I was surprised to learn from the thread (and from this Safire column, linked from it) that amicus, in America, is universally pronounced either uh-MEE-kuss or AM-uh-kuss; no one except Justice Stephen Breyer uses my version, uh-MY-kuss, learned (I suppose) from UK-oriented dictionaries like the OED. But (not being a lawyer) I will not change my old mumpsimus for your new sumpsimus.

Comments

  1. The “Volokh” mentioned here is Eugene Volokh, the whizkid immigrant who graduated college at 15 and got his law degree from UCLA Law School at 24.

  2. Dunno about the OED, but we certainly learned uh-MEE-kuss at school in the UK.

  3. My schooling was refreshingly free of petty-nationalistic point-scoring. One exception was the odd mutter about the horrors of English pronunciation of Latin.

  4. Dunno about the OED, but we certainly learned uh-MEE-kuss at school in the UK.
    Ditto in Toronto.

  5. My schooling was refreshingly free
    But a lot of petty-nationalisic point scoring at home, dearie? French mum, something like that?

  6. amicus [curiae]
    The OED pronunciation is given as /əˈmaɪkəs kjuːrɪiː/. Stangely, it does not show the plural. SOED does, with the pronunciation /aˈmʌɪsʌɪ/. Butt-ugly. (Note the different systems for pronunciation, in current SOED and current OED. They contain legions.)

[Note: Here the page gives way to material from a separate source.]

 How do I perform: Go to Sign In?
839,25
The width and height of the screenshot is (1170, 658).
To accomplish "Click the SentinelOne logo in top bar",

  7. Strangely more than stangely. But that too.

  8. “But a lot of petty-nationalisic point scoring at home, dearie? French mum, something like that?” Certainly not. As my father liked to joke, I was bounced on Dutch and Norwegian knees before ever I met an Englishman.

  9. “Gene Fidell (Yale Law School)”: just a guess, but I suppose a lawyer would prefer that his surname shouldn’t be pronounced “fiddle”.

  10. @dearieme There was a well-known linguistics professor named Twaddell fifty years ago. Unfortunately he accented the last syllable of his name.

  11. “got his law degree from UCLA Law School at 24.”
    Yes, college at 15 is impressive. But graduating law school at 24 is not really unusual. Why bring that up?
    I always say “am-EE-cus”, but I grew up in a family of lawyers.

  12. graduated college at 15 and got his law degree from UCLA Law School at 24
    Nine years in law school?

  13. Our lawyers used to be called Queue and Fester, which they spelled eccentrically as Few and Kester. To spare their blushes they eventually merged with another firm, to become Queue, Fester and Dropdead. Though I made that last part up.

  14. marie-lucie says

    AJP: Nine years in law school? he may well have been trying other things after college graduation, before deciding to go to law school.

  15. John Emerson says

    Regarding Fidell, Esq.: as I have reported before, there are linguists named Birdwhistell (Ray), Vogelsong (Willem), and Quackenbush (Edward Miller) but to my knowledge still none named Pieplenbosch. Some of these were anthropologists and only borderline linguists.
    Also regarding Fidell, Mord Fiddle has a remarkable cameo role in Njal’s Saga.